Prove that the form $f(x^2+y^2)x\,dx +f(x^2+y^2)y\,dy $ is closed for a continuous $f$. I'm not even sure if the exterior derivative exists in this case, but I need to prove that the integral of the form over any closed path is equal to $0$.
I tried using a pullback to polar coordinates $\phi(r,\theta) = (r\cos\theta, r\sin\theta)$ and got that the integral over a closed path is:
$$\int f(r^2)rd \text{ ??}$$
This is after simplification. I still don't understand formally how the pullback should look, and I think I did it wrong. I don't know what's supposed to go after the $d$, hence the ??.
Any help would be much appreciated!
Edit: As Tsemo Aristide pointed, we prove below that the vector field is conservative.
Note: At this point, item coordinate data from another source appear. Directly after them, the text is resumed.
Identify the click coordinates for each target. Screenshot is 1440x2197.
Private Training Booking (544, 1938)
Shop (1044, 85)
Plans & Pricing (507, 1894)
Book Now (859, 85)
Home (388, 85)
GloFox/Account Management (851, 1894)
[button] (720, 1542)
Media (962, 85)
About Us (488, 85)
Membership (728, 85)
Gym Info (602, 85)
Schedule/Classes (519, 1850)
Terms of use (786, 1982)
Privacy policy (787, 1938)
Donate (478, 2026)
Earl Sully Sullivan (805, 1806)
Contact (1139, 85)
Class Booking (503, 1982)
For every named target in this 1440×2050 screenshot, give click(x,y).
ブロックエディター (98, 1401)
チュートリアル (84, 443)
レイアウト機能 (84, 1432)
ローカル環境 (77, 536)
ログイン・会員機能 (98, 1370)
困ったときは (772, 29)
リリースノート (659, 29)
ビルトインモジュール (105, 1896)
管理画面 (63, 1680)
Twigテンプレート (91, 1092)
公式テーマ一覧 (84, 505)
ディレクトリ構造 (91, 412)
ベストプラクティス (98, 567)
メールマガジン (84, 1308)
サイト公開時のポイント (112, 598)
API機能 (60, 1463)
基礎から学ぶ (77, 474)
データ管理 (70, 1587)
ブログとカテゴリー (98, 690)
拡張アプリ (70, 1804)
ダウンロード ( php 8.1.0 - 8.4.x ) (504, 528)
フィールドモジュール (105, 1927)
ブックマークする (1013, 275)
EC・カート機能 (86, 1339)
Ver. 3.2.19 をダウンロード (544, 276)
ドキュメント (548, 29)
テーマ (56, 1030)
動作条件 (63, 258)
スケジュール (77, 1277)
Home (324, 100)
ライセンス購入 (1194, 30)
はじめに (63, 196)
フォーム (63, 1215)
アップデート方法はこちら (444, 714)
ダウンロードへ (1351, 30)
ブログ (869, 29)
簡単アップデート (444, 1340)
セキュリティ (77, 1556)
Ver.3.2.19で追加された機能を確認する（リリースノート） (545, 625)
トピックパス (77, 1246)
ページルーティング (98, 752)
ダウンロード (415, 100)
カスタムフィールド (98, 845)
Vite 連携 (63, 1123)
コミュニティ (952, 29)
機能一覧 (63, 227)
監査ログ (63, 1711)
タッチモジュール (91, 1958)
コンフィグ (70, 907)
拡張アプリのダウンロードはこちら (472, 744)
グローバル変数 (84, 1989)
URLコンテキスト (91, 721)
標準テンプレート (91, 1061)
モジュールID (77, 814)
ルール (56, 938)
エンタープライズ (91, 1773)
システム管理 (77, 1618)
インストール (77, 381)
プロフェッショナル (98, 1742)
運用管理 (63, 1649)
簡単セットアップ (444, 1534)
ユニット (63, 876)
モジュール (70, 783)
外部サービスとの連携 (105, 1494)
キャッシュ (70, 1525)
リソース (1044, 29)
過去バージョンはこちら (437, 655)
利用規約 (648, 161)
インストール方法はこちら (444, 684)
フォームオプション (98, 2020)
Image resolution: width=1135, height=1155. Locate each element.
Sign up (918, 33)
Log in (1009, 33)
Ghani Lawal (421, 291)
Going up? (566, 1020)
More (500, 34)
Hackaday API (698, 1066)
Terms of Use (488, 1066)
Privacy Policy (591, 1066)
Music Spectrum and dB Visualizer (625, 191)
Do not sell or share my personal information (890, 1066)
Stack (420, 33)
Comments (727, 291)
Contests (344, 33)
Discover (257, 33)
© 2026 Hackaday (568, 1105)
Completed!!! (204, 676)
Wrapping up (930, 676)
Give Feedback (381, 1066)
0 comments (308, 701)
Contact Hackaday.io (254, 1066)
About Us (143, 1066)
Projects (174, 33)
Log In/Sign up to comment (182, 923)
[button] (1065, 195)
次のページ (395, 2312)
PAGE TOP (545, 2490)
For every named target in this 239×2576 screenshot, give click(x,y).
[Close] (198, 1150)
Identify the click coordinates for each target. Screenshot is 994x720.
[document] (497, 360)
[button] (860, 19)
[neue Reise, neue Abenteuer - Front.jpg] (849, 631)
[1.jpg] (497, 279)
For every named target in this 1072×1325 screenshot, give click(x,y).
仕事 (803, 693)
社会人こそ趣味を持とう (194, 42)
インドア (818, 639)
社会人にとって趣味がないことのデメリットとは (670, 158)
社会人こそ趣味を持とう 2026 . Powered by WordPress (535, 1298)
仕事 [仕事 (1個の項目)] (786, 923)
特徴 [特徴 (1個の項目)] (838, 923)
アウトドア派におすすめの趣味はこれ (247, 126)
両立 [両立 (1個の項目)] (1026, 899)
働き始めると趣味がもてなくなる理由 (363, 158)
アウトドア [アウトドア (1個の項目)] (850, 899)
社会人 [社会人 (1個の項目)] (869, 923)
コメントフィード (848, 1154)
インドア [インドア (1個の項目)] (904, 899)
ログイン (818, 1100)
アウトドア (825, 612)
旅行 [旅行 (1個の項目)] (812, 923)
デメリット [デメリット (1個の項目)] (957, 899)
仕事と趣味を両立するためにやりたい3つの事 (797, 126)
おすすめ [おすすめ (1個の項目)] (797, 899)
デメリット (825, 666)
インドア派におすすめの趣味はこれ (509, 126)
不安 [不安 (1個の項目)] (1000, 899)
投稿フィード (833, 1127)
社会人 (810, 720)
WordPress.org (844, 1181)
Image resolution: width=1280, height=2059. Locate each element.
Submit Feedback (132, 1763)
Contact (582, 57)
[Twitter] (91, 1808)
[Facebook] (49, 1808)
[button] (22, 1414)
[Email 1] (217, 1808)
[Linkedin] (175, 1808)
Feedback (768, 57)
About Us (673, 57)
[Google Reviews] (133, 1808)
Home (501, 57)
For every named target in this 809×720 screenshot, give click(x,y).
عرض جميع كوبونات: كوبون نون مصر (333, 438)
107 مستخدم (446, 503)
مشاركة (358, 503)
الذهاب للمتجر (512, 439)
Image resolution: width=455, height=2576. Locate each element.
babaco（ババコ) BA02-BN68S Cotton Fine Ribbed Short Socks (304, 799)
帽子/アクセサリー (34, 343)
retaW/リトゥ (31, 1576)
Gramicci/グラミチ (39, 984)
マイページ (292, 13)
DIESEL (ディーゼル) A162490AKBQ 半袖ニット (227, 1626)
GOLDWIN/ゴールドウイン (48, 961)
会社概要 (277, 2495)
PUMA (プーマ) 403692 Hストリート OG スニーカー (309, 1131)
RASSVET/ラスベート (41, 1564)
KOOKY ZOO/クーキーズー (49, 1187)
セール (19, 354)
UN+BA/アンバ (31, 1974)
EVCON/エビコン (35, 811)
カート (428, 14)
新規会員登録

If by closed you mean a closed differential form, it is easy to come with examples of continuous functions $f$ for which $f(x^2+y^2)x$ is not differentiable with respect to $x$, and any such example would be a counterexample to the problem. Indeed
$$\lim_{x \to a} \frac{f(x^2+y_0^2)x - f(a^2+y_0^2)a}{x-a}=\lim_{x \to a} \frac{f(x^2+y_0^2)x - f(x^2+y_0^2)a}{x-a}+\lim_{x \to a} \frac{f(x^2+y_0^2)a - f(a^2+y_0^2)a}{x-a}$$
As the first limit exists by the continuity of $f$, all you need is to make sure $a \neq 0$ and that $f(x^2+\alpha)$ is not differentiable at $a$ for a fixed $\alpha$.
Hint Let $F$ be an antiderivative of $f$, and define the vector field
$$G(x,y) =\frac{1}{2}F(x^2+y^2)$$
What is the gradient of $G$?